WHAT TO PRODUCE:
In the records below, repeat exactly the lines between the line holding "Task: Click the" and the line holding "This screenshot has width=513, height=351.", inclusive, and drop the pictures.

DATA UNDER STUDY:
—————

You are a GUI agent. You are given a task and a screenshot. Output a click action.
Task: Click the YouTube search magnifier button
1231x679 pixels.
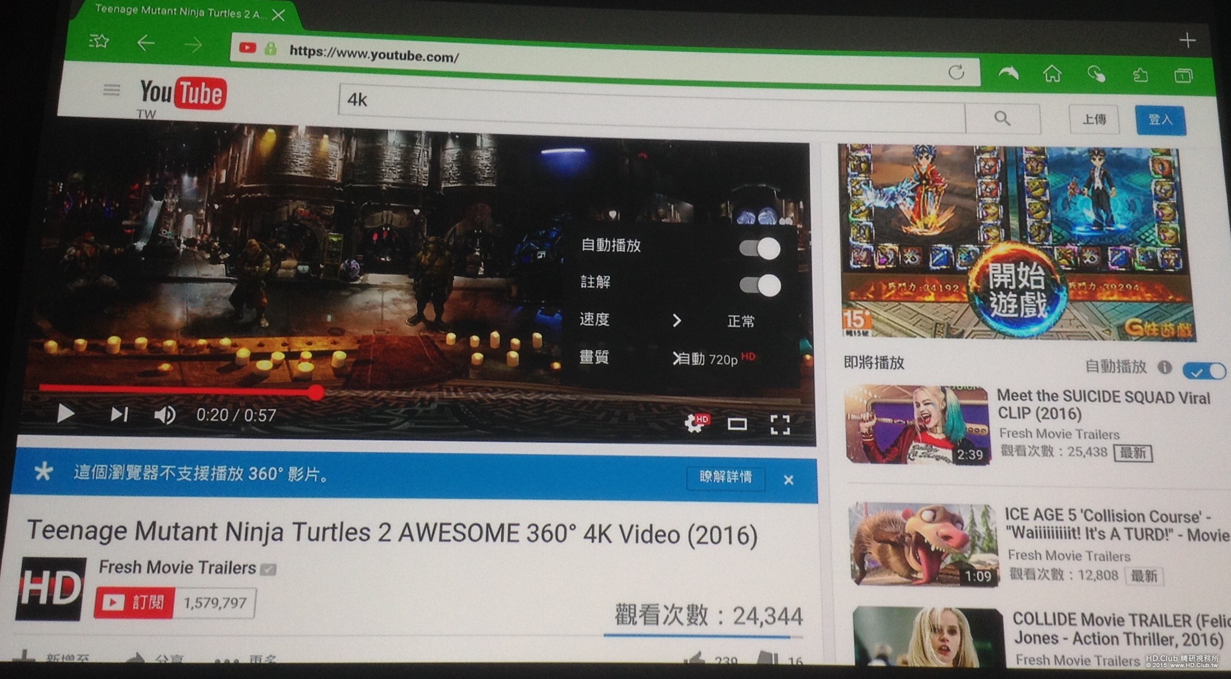(x=1002, y=118)
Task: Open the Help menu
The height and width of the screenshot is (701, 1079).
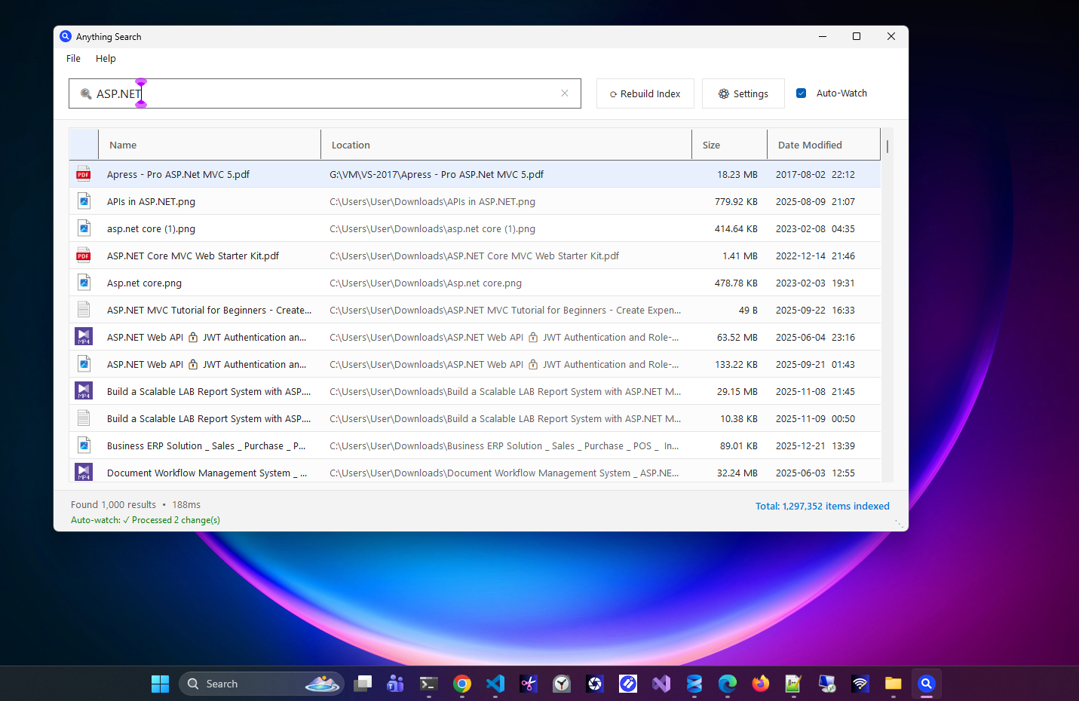Action: pos(106,58)
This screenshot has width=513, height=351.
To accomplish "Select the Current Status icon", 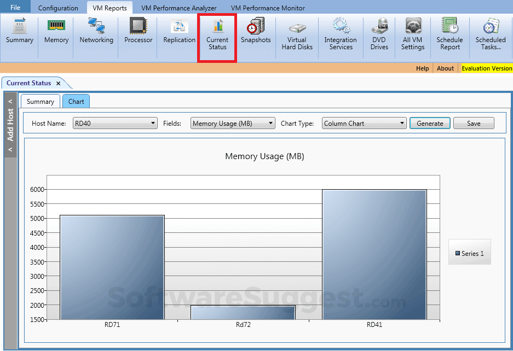I will pyautogui.click(x=217, y=34).
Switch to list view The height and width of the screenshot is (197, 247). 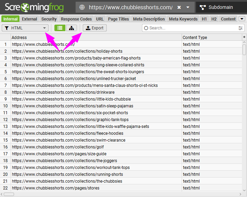pyautogui.click(x=60, y=28)
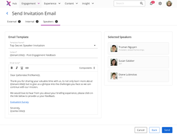This screenshot has width=177, height=135.
Task: Open the notifications bell
Action: coord(151,4)
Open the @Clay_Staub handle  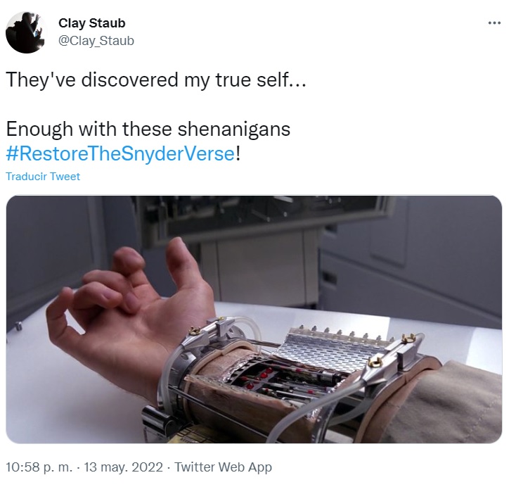click(x=96, y=41)
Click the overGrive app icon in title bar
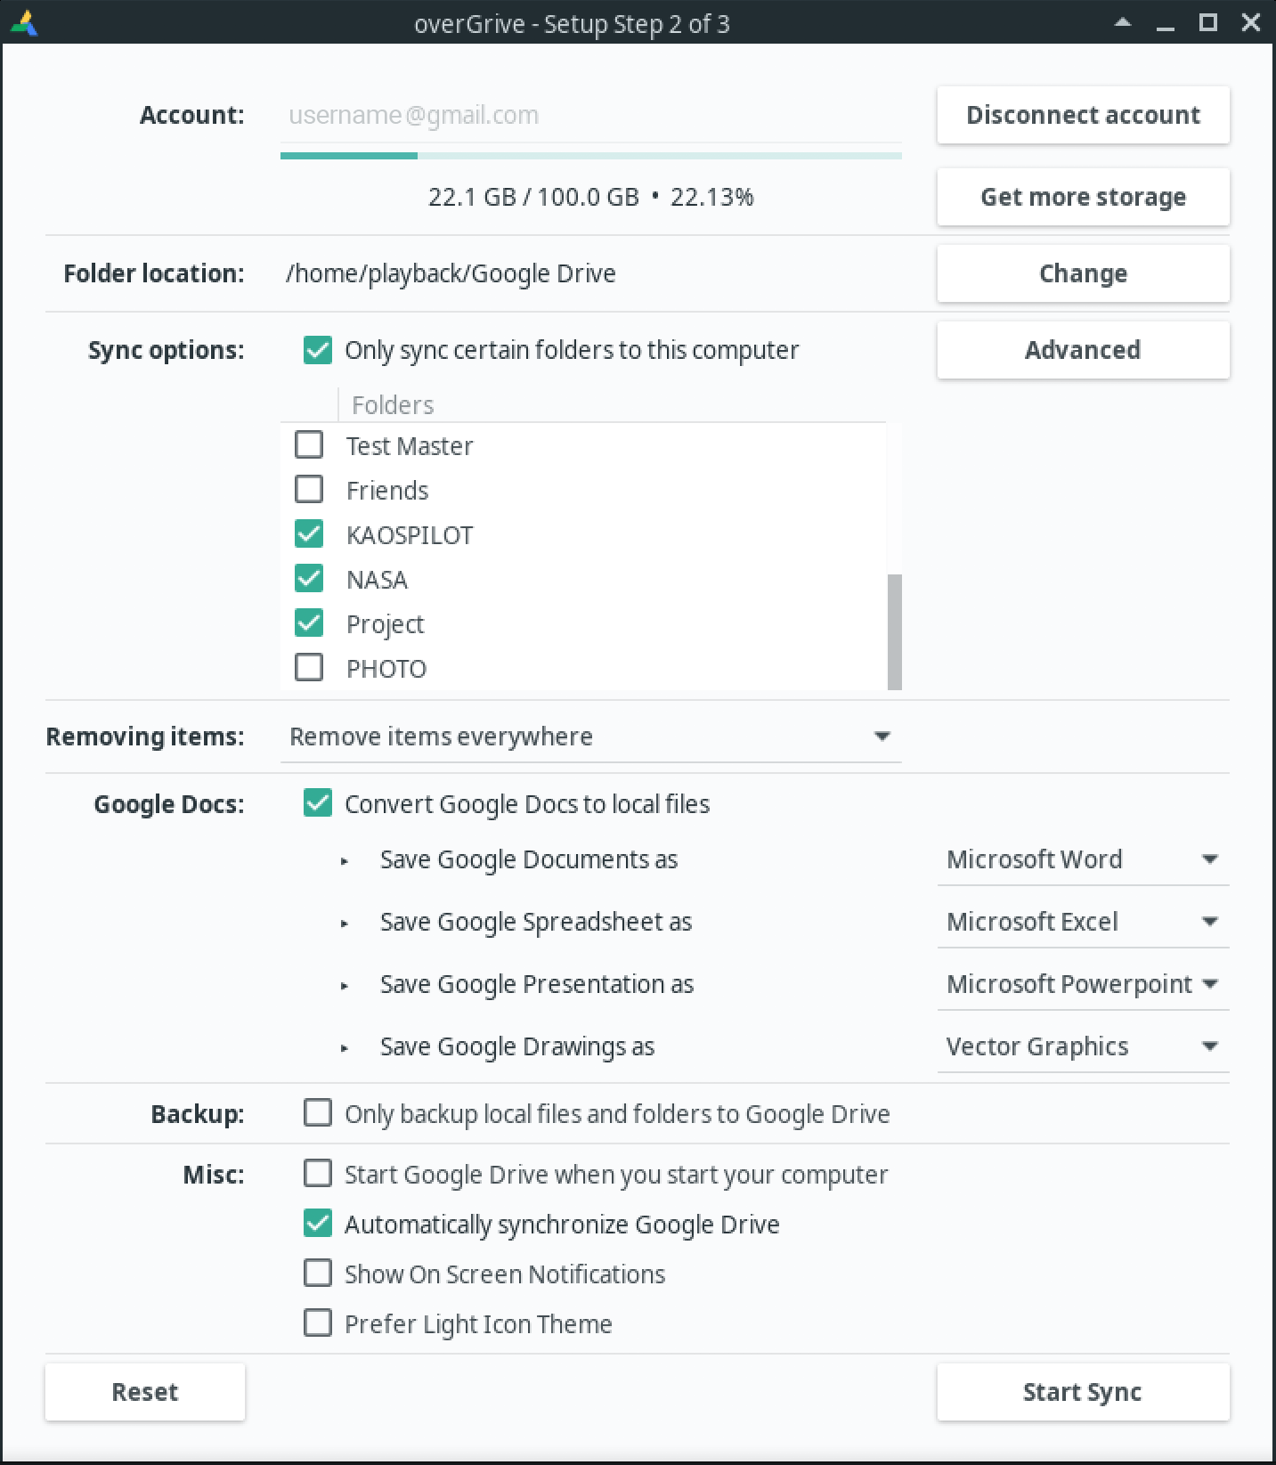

—————

RESPONSE FOR THIS EXERCISE:
Task: Click the YouTube search magnifier button
1231x679 pixels.
(x=1002, y=118)
Task: Open the Help menu
The height and width of the screenshot is (701, 1079).
Action: pos(106,58)
This screenshot has width=513, height=351.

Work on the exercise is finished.